Word and element location records:
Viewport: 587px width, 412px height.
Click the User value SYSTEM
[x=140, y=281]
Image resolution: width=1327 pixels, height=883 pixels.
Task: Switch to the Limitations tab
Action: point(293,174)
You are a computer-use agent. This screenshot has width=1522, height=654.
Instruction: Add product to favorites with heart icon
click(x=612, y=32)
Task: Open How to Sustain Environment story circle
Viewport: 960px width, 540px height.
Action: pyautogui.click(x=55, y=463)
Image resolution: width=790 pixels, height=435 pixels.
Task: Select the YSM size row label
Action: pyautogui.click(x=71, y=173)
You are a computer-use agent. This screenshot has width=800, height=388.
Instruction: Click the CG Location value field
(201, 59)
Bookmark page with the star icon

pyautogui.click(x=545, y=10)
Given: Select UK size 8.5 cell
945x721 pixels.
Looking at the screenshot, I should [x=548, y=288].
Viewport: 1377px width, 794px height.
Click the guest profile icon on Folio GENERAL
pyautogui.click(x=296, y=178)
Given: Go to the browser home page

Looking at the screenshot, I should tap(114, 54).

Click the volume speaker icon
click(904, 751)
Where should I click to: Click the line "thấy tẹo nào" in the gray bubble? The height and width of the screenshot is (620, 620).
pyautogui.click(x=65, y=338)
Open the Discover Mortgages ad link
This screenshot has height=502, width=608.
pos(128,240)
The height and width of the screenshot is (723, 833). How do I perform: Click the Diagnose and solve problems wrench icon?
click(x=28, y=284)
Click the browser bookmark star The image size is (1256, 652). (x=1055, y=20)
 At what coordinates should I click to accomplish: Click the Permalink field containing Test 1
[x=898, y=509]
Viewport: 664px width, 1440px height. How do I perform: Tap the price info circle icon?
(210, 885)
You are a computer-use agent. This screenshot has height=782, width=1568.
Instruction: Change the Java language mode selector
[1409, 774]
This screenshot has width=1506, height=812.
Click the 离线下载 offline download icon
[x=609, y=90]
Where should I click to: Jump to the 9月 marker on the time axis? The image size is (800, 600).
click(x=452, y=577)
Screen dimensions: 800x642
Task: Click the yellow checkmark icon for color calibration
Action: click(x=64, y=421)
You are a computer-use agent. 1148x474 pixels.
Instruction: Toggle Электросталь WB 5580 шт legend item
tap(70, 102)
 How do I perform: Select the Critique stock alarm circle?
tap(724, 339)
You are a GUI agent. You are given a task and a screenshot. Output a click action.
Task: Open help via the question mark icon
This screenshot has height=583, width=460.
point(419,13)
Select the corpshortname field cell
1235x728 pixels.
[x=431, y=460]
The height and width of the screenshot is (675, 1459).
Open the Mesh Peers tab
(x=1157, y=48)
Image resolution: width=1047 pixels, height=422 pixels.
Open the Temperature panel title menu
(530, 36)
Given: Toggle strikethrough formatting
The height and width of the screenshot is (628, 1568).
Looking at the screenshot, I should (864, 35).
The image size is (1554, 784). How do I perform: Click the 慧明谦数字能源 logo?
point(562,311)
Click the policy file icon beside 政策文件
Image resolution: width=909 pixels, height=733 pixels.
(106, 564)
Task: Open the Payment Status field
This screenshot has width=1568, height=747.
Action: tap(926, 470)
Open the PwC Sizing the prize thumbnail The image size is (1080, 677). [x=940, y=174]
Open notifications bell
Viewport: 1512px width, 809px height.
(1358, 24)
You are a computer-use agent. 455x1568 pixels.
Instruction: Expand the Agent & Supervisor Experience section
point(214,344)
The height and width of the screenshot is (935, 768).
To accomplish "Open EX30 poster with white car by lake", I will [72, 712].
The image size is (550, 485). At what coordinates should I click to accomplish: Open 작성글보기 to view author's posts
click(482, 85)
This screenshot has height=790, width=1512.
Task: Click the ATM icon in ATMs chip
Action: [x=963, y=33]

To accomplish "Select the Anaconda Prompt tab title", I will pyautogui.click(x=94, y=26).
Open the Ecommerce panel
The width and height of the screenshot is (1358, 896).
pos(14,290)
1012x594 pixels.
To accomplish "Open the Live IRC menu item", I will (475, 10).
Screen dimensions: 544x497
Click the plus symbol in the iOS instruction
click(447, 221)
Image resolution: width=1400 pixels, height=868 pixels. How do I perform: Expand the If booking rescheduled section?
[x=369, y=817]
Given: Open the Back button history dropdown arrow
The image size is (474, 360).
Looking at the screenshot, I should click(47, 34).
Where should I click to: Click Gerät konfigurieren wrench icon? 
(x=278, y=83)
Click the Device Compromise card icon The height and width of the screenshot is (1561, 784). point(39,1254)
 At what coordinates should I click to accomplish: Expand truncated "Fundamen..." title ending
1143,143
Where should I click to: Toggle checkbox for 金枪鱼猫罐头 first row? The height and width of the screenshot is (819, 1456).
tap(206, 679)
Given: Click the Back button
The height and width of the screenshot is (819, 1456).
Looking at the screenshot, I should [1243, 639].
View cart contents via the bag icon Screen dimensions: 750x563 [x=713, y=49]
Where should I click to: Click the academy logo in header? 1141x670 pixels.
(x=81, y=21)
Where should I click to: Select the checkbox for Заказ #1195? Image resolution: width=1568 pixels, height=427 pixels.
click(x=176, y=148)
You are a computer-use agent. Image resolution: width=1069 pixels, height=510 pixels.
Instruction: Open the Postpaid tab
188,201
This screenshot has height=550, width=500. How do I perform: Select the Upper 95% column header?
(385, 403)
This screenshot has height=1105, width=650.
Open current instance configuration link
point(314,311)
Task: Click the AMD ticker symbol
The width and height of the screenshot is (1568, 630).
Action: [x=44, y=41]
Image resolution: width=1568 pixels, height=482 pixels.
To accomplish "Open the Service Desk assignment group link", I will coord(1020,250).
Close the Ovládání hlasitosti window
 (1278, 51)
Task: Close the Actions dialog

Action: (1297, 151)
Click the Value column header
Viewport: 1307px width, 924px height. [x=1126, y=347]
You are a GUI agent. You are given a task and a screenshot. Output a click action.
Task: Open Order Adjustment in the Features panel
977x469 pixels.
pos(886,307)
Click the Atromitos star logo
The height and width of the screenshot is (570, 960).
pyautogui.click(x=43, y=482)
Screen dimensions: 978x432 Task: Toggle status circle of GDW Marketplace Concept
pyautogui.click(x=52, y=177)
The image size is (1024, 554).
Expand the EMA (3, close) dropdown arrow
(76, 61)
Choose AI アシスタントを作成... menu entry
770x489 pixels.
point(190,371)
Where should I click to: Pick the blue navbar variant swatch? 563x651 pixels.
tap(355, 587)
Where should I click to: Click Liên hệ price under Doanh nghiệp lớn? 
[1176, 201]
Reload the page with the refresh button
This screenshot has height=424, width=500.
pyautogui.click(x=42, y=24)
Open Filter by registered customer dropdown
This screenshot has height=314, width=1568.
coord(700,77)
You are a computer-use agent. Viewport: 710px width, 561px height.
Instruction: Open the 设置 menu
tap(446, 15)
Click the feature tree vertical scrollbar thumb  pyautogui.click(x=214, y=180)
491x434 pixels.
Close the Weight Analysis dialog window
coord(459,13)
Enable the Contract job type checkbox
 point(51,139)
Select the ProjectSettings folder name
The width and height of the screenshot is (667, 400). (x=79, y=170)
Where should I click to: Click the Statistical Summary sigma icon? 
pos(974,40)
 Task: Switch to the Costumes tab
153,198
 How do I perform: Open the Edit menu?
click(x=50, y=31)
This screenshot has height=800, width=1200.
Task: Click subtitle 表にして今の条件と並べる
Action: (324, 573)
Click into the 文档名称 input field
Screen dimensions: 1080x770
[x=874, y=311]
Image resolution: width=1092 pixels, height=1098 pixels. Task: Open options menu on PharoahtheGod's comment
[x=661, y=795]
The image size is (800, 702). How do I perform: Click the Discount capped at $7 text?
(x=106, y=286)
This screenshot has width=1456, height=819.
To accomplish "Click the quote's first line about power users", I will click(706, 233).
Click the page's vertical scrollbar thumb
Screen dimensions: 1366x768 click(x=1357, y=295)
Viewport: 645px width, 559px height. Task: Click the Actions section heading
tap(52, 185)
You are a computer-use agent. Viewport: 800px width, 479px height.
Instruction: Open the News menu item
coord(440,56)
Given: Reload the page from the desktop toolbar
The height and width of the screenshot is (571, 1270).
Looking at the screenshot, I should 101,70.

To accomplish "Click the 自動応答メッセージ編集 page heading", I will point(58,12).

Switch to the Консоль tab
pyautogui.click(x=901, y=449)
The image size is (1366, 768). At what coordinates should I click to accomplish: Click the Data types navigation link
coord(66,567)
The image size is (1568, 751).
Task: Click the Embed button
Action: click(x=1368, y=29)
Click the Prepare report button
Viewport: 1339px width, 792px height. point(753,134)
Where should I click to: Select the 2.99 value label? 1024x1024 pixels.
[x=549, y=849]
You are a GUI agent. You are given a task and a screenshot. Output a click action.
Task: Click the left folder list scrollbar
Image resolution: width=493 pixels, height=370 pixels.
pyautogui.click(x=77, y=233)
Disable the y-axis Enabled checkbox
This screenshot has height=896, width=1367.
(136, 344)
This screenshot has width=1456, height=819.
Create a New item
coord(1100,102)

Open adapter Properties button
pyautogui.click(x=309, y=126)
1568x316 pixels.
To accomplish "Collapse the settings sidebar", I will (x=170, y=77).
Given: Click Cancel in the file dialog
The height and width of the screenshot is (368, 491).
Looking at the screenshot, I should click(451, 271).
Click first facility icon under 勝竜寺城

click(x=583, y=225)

● **Prompt**: Can you rewrite the lines between the one holding "Image resolution: width=1568 pixels, height=482" and the one holding "point(51,139)", inclusive, with "dialog" replaced by "popup" and everything else left unchanged?

● **Task output**:
Image resolution: width=1568 pixels, height=482 pixels.
To accomplish "Open the Service Desk assignment group link", I will coord(1020,250).
Close the Ovládání hlasitosti window
 (1278, 51)
Task: Close the Actions popup

Action: (1297, 151)
Click the Value column header
Viewport: 1307px width, 924px height. [x=1126, y=347]
You are a GUI agent. You are given a task and a screenshot. Output a click action.
Task: Open Order Adjustment in the Features panel
977x469 pixels.
pos(886,307)
Click the Atromitos star logo
The height and width of the screenshot is (570, 960).
pyautogui.click(x=43, y=482)
Screen dimensions: 978x432 Task: Toggle status circle of GDW Marketplace Concept
pyautogui.click(x=52, y=177)
The image size is (1024, 554).
Expand the EMA (3, close) dropdown arrow
(76, 61)
Choose AI アシスタントを作成... menu entry
770x489 pixels.
point(190,371)
Where should I click to: Pick the blue navbar variant swatch? 563x651 pixels.
tap(355, 587)
Where should I click to: Click Liên hệ price under Doanh nghiệp lớn? 
[1176, 201]
Reload the page with the refresh button
This screenshot has height=424, width=500.
pyautogui.click(x=42, y=24)
Open Filter by registered customer dropdown
This screenshot has height=314, width=1568.
coord(700,77)
You are a computer-use agent. Viewport: 710px width, 561px height.
Instruction: Open the 设置 menu
tap(446, 15)
Click the feature tree vertical scrollbar thumb  pyautogui.click(x=214, y=180)
491x434 pixels.
Close the Weight Analysis popup window
coord(459,13)
Enable the Contract job type checkbox
 point(51,139)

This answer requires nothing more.